Adventures In Boracay: Part IV

It turns out there are many more dangerous things in Boracay than just the Muerte Gang. As we discovered later in the day after coming back from sailing and snorkelling, there are also ants and the sun.

Here is a pro travel tip: When in the tropics, do not save half of that amazing breakfast muffin by putting it in your purse. Instead, if you put it in your purse, you should bring it wherever you go so the ants can’t find it—or at least you will get a head start.

We were heading back to our room, wet, happy, and feeling a little sunburned. The blood on the stairs was long gone, but this time when we got to the top of the stairs, we saw a long, thick line of large, tropical-sized black ants leading to (and away from) our room.

Cautiously we opened the door and saw that our room was filled with ants; the focus of their attention was Jenn’s purse. Chunks of muffin were being carried away by the hoard across the floor, the bed, the walls. We both got the worst case of the willies.

I called the front desk again.

Uh, hey. It’s me again,” I said. “No, no, the foot is fine, thanks. You were great, and the doctor was awesome,” I continued. “Um, we have an ant problem now. Could you help us out?

A few minutes later, a helpful hotel worker showed up with a spray can — likely chock full of illegal chemicals in most countries — pulled a bandana over his face and proceeded to fog our room. DEET FORMULA 2000. A few minutes later, he came back with a broom and, as he had probably done thousands of times before, swept out piles of dead ants before letting us back in the room.

We opened all the windows and went for dinner.

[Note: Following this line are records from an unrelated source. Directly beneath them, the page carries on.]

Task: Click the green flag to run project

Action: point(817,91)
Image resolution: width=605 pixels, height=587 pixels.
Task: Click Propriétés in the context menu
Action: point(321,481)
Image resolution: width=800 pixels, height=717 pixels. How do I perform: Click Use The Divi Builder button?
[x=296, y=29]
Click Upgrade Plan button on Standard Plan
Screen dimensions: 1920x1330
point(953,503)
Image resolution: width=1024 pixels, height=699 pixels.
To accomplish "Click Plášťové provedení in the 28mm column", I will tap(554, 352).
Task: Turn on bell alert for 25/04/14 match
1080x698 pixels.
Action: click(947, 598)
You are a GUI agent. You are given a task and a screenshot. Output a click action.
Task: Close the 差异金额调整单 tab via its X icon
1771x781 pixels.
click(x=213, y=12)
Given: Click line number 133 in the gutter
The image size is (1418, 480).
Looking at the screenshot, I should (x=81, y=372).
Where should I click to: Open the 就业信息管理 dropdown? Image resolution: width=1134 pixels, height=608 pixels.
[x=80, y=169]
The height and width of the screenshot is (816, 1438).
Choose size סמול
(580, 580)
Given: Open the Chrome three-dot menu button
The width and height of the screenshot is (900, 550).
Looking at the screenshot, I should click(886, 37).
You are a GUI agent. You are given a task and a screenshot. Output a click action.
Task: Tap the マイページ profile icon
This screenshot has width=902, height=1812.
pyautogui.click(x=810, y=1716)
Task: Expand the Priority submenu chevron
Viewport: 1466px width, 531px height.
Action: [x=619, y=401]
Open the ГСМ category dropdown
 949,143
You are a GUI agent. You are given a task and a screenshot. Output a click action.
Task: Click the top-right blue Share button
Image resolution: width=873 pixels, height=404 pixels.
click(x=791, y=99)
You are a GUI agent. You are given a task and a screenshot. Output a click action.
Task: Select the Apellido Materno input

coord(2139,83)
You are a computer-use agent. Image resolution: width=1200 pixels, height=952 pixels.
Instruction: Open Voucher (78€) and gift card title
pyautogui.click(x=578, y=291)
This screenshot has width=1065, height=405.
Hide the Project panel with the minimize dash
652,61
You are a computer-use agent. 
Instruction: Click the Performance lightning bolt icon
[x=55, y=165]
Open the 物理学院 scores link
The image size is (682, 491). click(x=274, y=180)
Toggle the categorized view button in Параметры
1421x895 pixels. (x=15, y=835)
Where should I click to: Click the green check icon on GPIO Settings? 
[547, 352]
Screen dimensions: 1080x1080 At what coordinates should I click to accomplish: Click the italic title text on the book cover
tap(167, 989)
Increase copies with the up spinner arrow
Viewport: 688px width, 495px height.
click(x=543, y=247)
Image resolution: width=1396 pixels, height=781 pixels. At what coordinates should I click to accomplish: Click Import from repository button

Both Jenn and I started feeling sick — maybe it was the DDT, but more likely, it was the Incredible Hulk-inducing levels of radiation we soaked up on our sailing trip. We both definitely had sunstroke and were burned to a crisp; even though we coated ourselves in sunscreen, the water clearly washed it off, leaving us very white and very exposed.

Crispy-Fried Panda Legs

I have a vague recollection of going to the pharmacy across the street and getting a lot of aloe vera—they recognized me as the “Toe Guy” and asked how I was doing. I pointed at my bandaged toe and gave a thumbs up. The pharmacist rang me up but asked me to move over a little because the heat coming off my skin was melting the chocolate bars in his display. He might have offered a two-for-one deal on the aloe and strongly suggested drinking a lot of water. I smiled and split my lip. It was so burned it was swollen.

Fun. I had two scuba dives booked for the next day. At least the water will be cool.

Back in the room, things were heating up. Jenn’s legs were so burned they were starting to look like kielbasa. We both had fevers and the shakes and took turns basting each other in aloe and sending each other to take ice-cold showers every hour.

To prove to each other just how badly we were burned and just how fried our poor little brains were, we decided to watch TOP GUN. It was Top Gun, right, Jenn? Or maybe we were having shared fever dreams of Tom Cruise?

Somehow we survived the night and Top Gun. Had we bought shares in aloe vera before our trip, we would have come back, millionaires.